The only reason to remain anonymous is if you’re taking on Scientology or some other powerful and litigious group.

I’m inclined to agree about the inclusion of most artists in the show (”Oh, so-and-so again??”), at the same time as a graduating BFA student establishing a written/critical practice alongside the visual work, I understand a want or need to get work out there beyond what has been established and agreed-upon by the art scene, but is this a way of playing what amounts to King of The Hill?

At the same time, it’s hard not to percieve the missive as a “middle-child” thing: Marsha! Marsha! Marshaaa! But people are talking and hopefully looking beyond it as mere player-hatin’ and addressing some questions that I think need to be asked. It’s unfortunate that the critique is formatted as, and can be read as an attack.

#16 lenore herb on 04.09.08 at 5:23 pm

I want to thank you for making me aware that there are others dissatisfied with “state of the art” that we have been forced to suffer for the last forty years. Mind bending bad art and excruciatingly boring ‘performance’ art shoved down our throats annually or biannually simply because there is someone who knows the right people and how to manipulate the art bureaucracy.

You seem to ignore the fact that the Canada Council for the Arts is run by a corrupt clique who WILL blacklist you, should you dare to criticize one of them. What more proof of corruption do you need than the recent award of a Governor General’s award worth $60,000 to Eric Metcalf, who, for the last 40 years has made his art living off a kazoo wrapped in paper mache and has a permanent home at the Western Front, bought and paid for by the Canada Council.

bill bissett, a supposed Canadian icon, got a lifetime achievement award last year, worth $2,500. I can think of a whole list of other significant artists who deserve the governor’s award more that Eric Metcalf and if you went through the list of recipients you would probably see a few more that have no right to be there.

The Council is shrouded in secrecy, these ‘peers’ so called are never named, nor who chooses them to be ‘peers’ or why. Who creates the list of this peerage?

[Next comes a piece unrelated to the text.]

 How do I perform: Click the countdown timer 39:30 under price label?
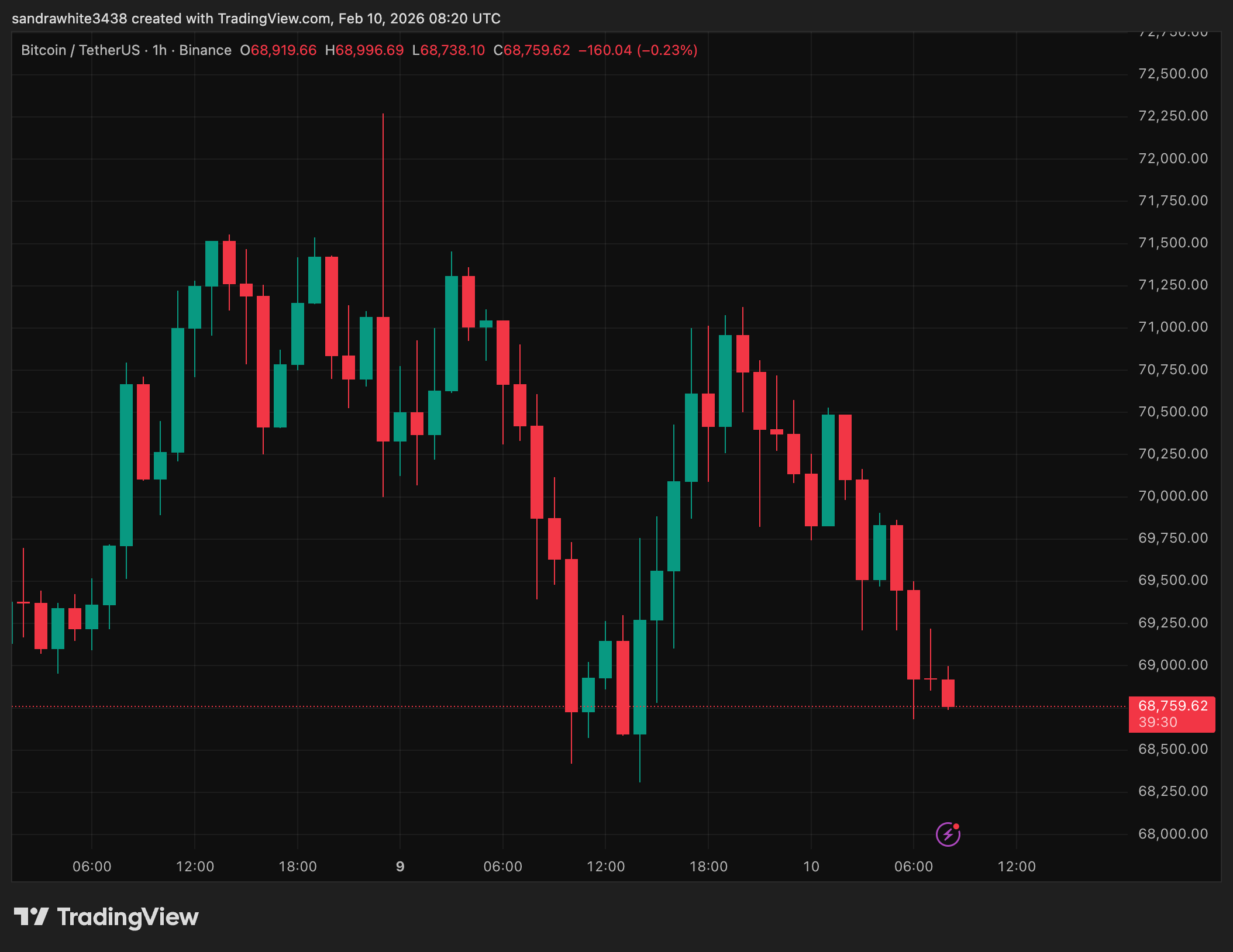[x=1158, y=722]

People get shows through who they know, who they are friends with, who they schmooze with, what group or gallery they belong to. Tim Lee, is an excellent example of that. There is a historical basis for artists careers that have been created and maintained by funding from the Council.

I don’t worry about being blacklisted, this happened years ago, when I was fighting for the funding to keep our social / environmental / arts media group going and Tom Sherman changed the name of the section from Arts and Media to Media Arts. Wonder at the subtleties of that.

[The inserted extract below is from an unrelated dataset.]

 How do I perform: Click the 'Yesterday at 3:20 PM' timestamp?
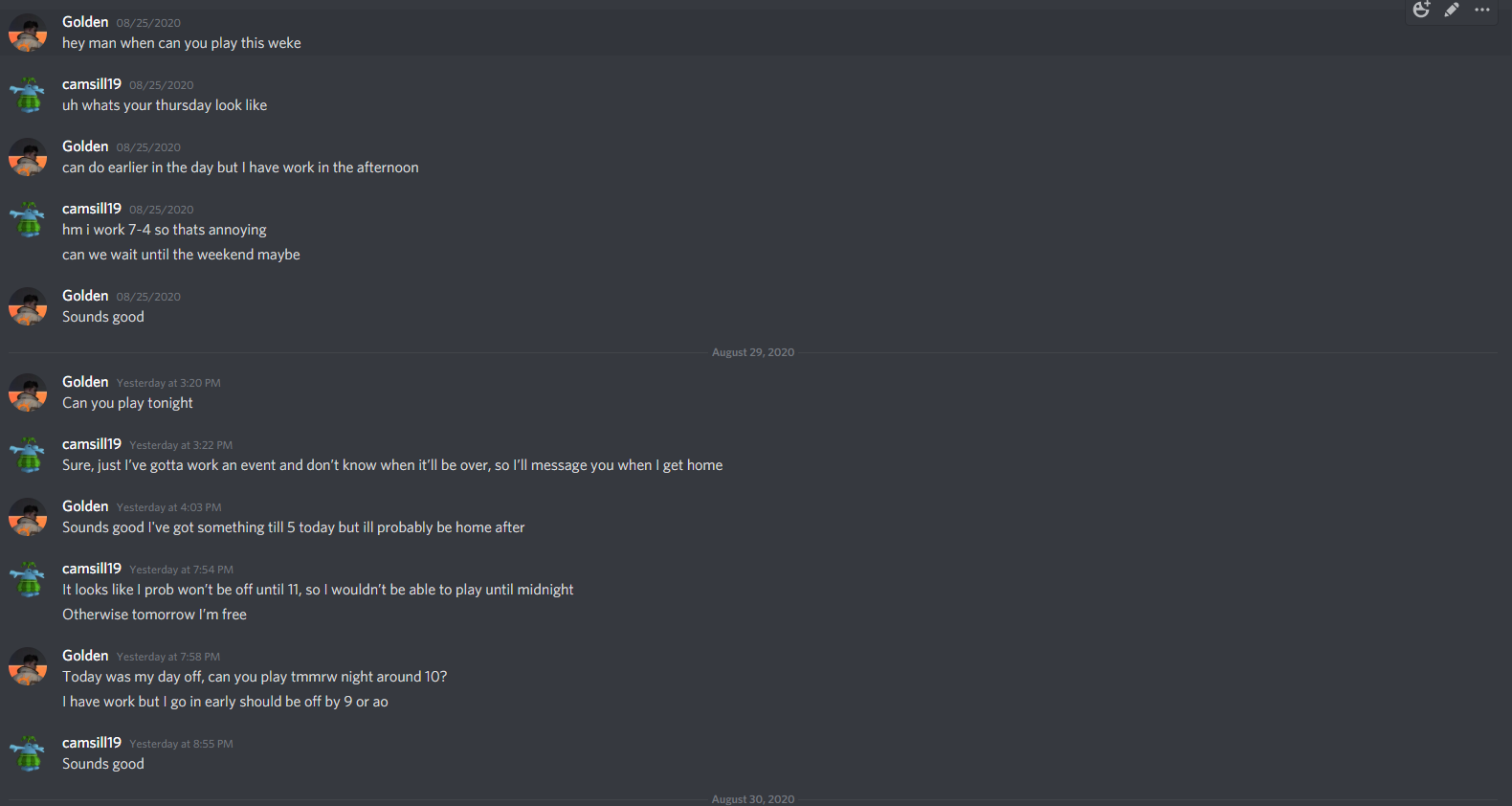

#17 Andrea on 04.10.08 at 2:21 pm

Is this about ambition? Isn’t Tim Lee just being ambitious? Of course these days success is partly about where you go and who you know. That’s a given. Isn’t it a romantic notion that an artist will be ‘discovered’ while painting quietly in his studio? With so many artists being churned out by art schools every year, don’t you have to schmooze if you want to get ahead?

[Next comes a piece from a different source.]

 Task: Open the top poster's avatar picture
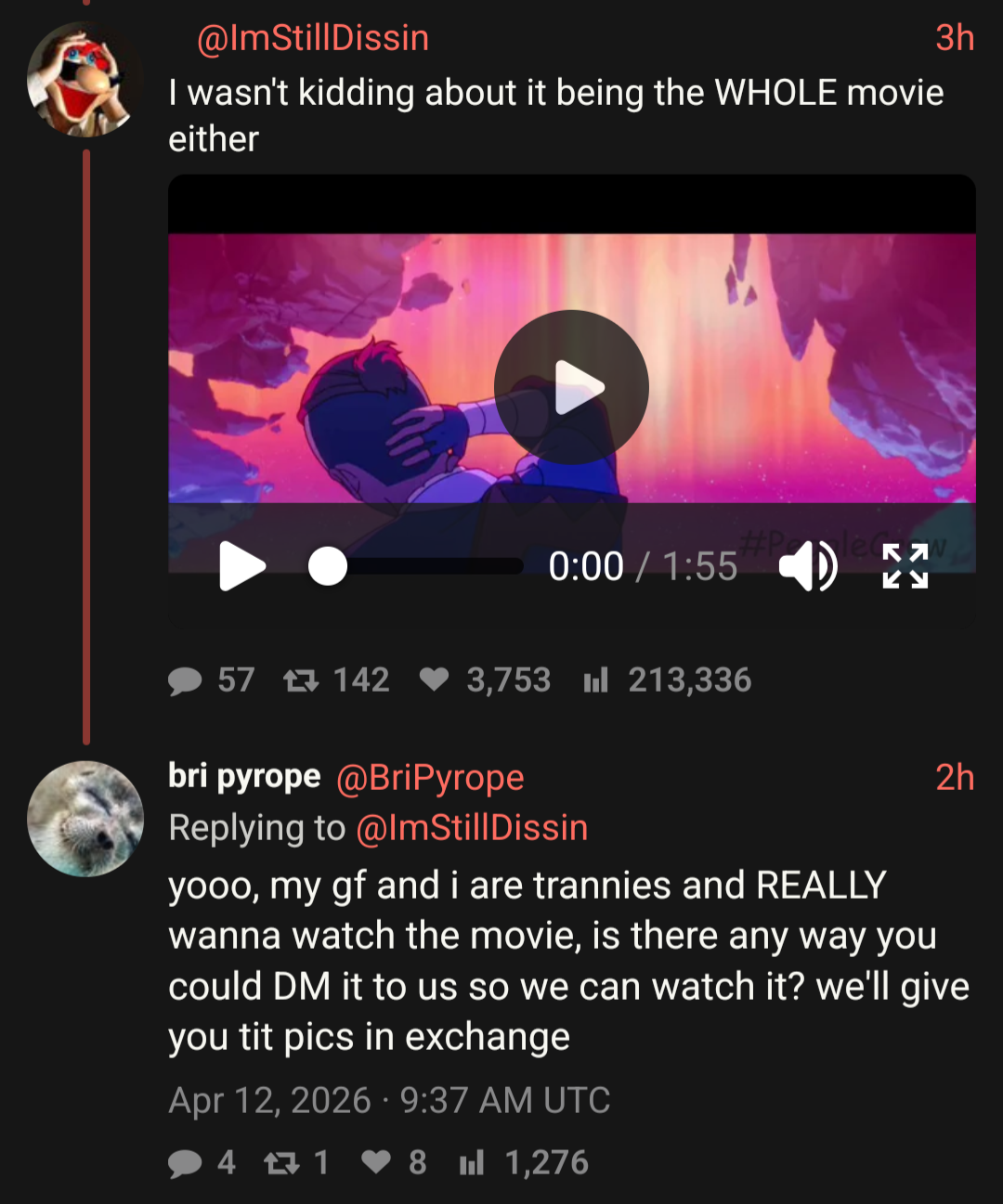pos(85,79)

#18 john on 06.17.08 at 9:36 pm

re. 911 and ‘punishing force of Vancouver art world ,Canadian Art article ‘:a self-absorbed and uninformative piece of writing gets defended because it vents some mean-spiritedness which apparently some share in a Your football team sucks sort of way.It should have appeared as a blog not in a national quarterly,where it has lowered the bar for more art critique based on grudges against where people live or their somehow having attracted critical interest -this 911 being the latest, in which “don’t get us going “functions as proof.